No, I do not know what I am doing.


2 comments:

Tom Barwick said...

Good ! I don't think you need to know what you are doing. The sculptural reference reminds me of that idea of the figure being inside the stone and you are engaged in a process of revealing or revelation even .. this is Michelangelos' way of saying he doesn't know what he is doing. Or rather he knows what he is doing but not the result.

sparkleparliament said...

I've not seen the process and I'm coming in late on this blog. With only two weeks to go I feel I've missed out on you explaining that you quite clearly don't know what you're doing. Please God, the second you do then stop it. Stop it! I am only a filmmaker and do not understand how "knowing what you are doing" can help in any way at all. If you know what it'll look like then don't bother. If you know that something will be fun - like jumping off a wall into jelly - then it certainly has it's merits... but in reality the real fun in jumping into jelly would be that you REALLY have no idea if it'll be fun or not.
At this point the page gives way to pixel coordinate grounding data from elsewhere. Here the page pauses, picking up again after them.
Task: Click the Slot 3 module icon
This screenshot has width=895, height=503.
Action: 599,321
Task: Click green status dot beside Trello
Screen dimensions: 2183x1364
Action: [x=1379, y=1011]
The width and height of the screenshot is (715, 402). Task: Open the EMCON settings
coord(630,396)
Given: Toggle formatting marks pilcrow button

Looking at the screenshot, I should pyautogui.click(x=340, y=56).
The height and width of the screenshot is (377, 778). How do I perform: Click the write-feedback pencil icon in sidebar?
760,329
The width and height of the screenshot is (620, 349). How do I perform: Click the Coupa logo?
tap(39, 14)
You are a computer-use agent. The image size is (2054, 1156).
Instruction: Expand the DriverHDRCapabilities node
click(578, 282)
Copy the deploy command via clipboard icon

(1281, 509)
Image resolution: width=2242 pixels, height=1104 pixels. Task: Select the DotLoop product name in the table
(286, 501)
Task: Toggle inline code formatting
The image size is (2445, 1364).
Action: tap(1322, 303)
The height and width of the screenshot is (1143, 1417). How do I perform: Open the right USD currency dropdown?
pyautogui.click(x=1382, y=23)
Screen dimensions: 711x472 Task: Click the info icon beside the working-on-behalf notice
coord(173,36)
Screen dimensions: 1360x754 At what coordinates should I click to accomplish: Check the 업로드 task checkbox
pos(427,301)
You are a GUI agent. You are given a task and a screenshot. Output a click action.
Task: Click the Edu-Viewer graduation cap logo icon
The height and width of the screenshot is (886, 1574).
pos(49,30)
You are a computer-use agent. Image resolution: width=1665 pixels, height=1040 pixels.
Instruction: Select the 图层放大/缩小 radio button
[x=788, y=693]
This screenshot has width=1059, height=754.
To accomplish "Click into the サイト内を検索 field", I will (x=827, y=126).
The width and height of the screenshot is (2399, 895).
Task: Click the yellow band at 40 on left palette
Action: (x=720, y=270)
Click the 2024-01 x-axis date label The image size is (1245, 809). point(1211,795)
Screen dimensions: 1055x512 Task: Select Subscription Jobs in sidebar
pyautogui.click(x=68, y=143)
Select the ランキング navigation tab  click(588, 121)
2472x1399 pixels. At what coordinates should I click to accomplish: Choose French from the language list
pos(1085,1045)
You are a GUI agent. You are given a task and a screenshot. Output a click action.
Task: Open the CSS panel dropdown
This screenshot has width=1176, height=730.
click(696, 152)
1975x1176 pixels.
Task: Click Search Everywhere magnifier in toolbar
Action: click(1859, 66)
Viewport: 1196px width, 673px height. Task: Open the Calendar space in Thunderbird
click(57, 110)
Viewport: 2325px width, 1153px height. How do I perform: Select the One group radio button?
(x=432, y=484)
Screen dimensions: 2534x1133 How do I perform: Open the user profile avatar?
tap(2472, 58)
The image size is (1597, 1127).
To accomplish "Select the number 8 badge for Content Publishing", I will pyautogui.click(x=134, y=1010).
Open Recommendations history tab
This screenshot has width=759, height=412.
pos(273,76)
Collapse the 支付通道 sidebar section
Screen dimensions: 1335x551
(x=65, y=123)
You might bounce off and break your foot, it might make all the wasps in the land come to head for a sting-fest (not the member of the Police). The amount of life-experience you have would probably tell you that it SHOULD be fun, but if you knew it was then you wouldn't bother. That's my point I think. Jumping into jelly should be fun because you've tested stuff like that out for ages in your head. You've collected experiences and put them into "successful" or "unsuccessful" sections for future reference. You are just profound enough to realise that you actually have no idea or not whether it'll be ok. But you think it probably should be. Give me a call if you have further questions. And I like the safety pin.